Em um mundo cada vez mais frenético a alimentação correta é frequentemente deixada de lado. Por conta disso, no Dia Mundial da Alimentação, comemorado nesta segunda-feira (16), o Conselho Municipal de Segurança Alimentar e Nutricional (COMSEAN) de Balneário Camboriú chama atenção para hábitos alimentares tradicionais de povos nativos aqui de Balneário Camboriú, através da Tenda da Cultura Alimentar.

A tenda é o primeiro projeto na área de cultura alimentar patrocinado pela Fundação Cultural por meio da Lei Municipal de Incentivo e Fomento à Cultura (LIC). Resgatar, valorizar e preservar a cultura alimentar tradicional da cidade é o principal objetivo do projeto idealizado pela nutricionista Michele Colossi, que entrevistou cerca de 50 famílias concentradas nas regiões mais tradicionais do município: Bairro da Barra, praias agrestes e a comunidade quilombola Morro do Boi.

Após oito meses de pesquisa e muita conversa, foi constatado que a farinha de mandioca foi, e ainda é em alguns lugares, a base da alimentação dos primeiros moradores de Balneário Camboriú, junto com os peixes. Todo o processo de preparação dessa farinha era feito artesanalmente por meio de moinhos e depois de pronta compunha diversos pratos, como o popular pirão.
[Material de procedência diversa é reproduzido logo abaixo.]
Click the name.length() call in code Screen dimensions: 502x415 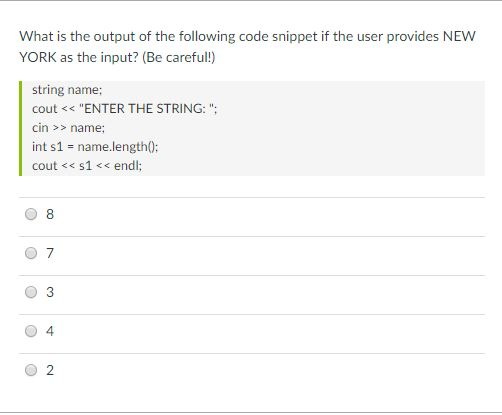pos(116,147)
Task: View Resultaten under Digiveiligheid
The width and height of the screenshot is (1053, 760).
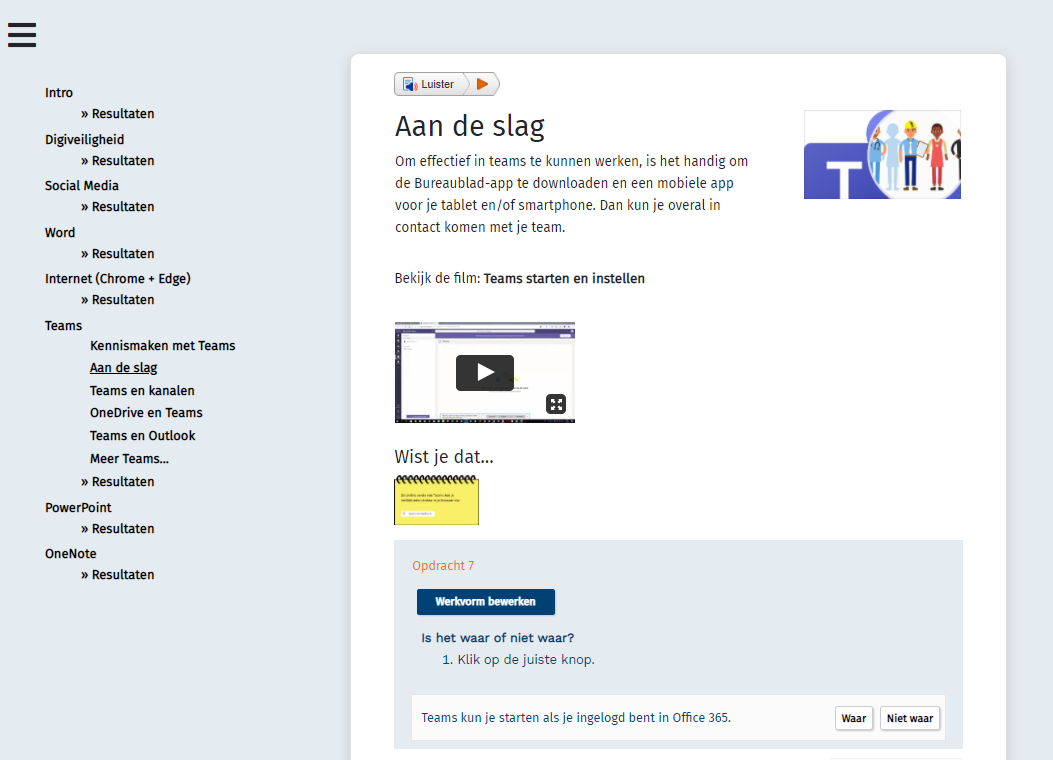Action: [122, 161]
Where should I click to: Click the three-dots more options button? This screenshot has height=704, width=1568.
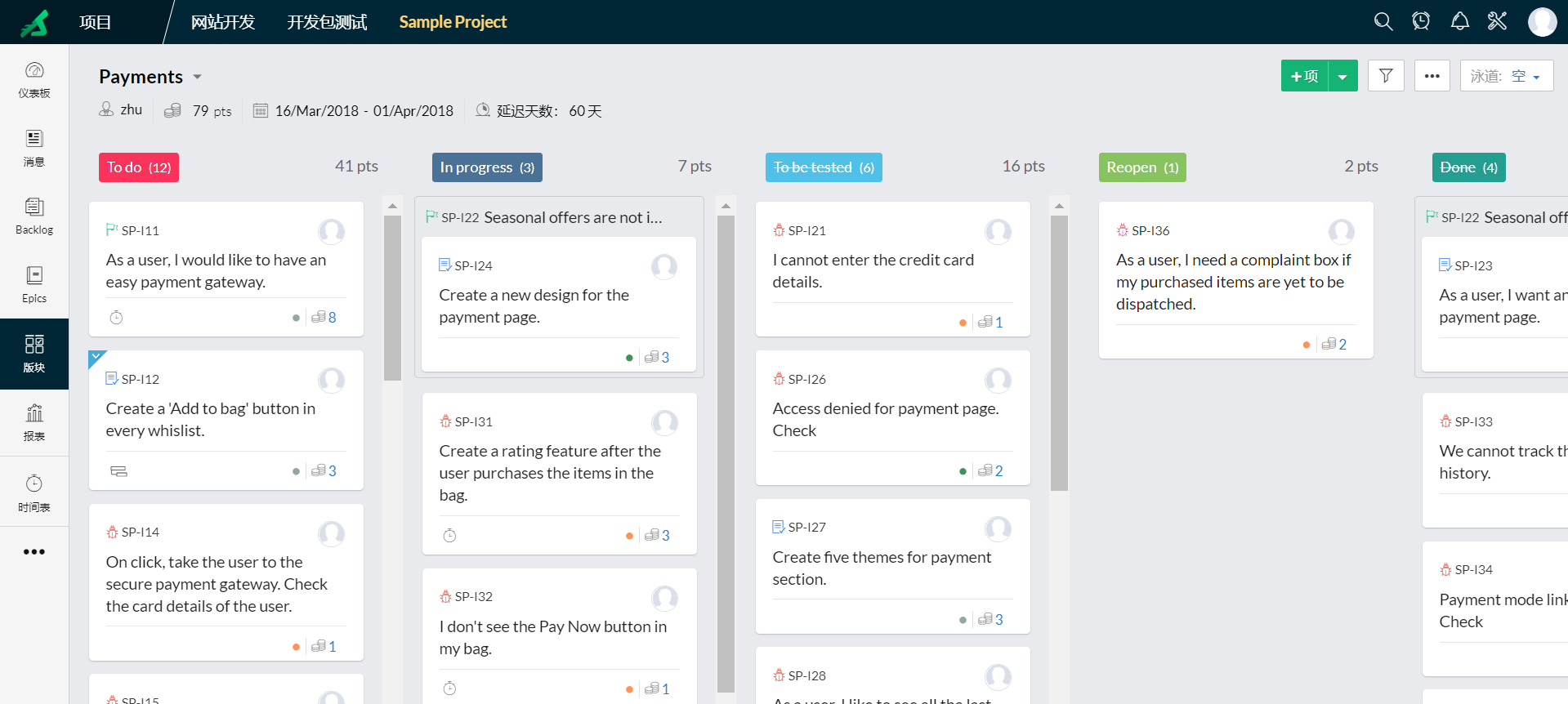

Além da farinha, outros alimentos como ticum, guabiroba, araçá e jambolão também eram frequentemente consumidos.

A produção agrícola era essencial para a alimentação. Com a ausência de estabelecimentos comerciais, estas famílias utilizavam muito o sistema de trocas para obter produtos que não cultivavam. Porém, há cerca de 40 anos, logo após a chegada de comércios na região, tais moradores foram aos poucos perdendo o hábito de cultivar seu próprio alimento por conta da praticidade encontrada nas novas mercearias e assim essa cultura foi se perdendo.

“Por isso é importante mostrar para as pessoas como era o hábito alimentar dos primeiros moradores da cidade, levar essa cultura adiante. É um projeto muito lindo que não fala só de alimentação, mas da história da região também”, fala o presidente do COMSEAN, Nairo Rodrigues, sobre a importância da pesquisa.

A Tenda da Cultura Alimentar é composta por 10 banners que contam a história de algumas famílias nativas do município, os principais alimentos consumidos na época e seu valor nutricional, além de receitas antigas destas famílias entrevistadas que foram passadas através de gerações. O material já foi exposto em diversos locais no ano passado e neste ano ficou disponível para visitação no hall da Casa dos Conselhos do dia 03 a 16 de outubro. A intenção é transformar a Tenda em uma exposição itinerante e levá-la em diversos locais públicos para que a população conheça mais sobre sua história e antigos hábitos alimentares, mais naturais e com certeza, mais saudáveis.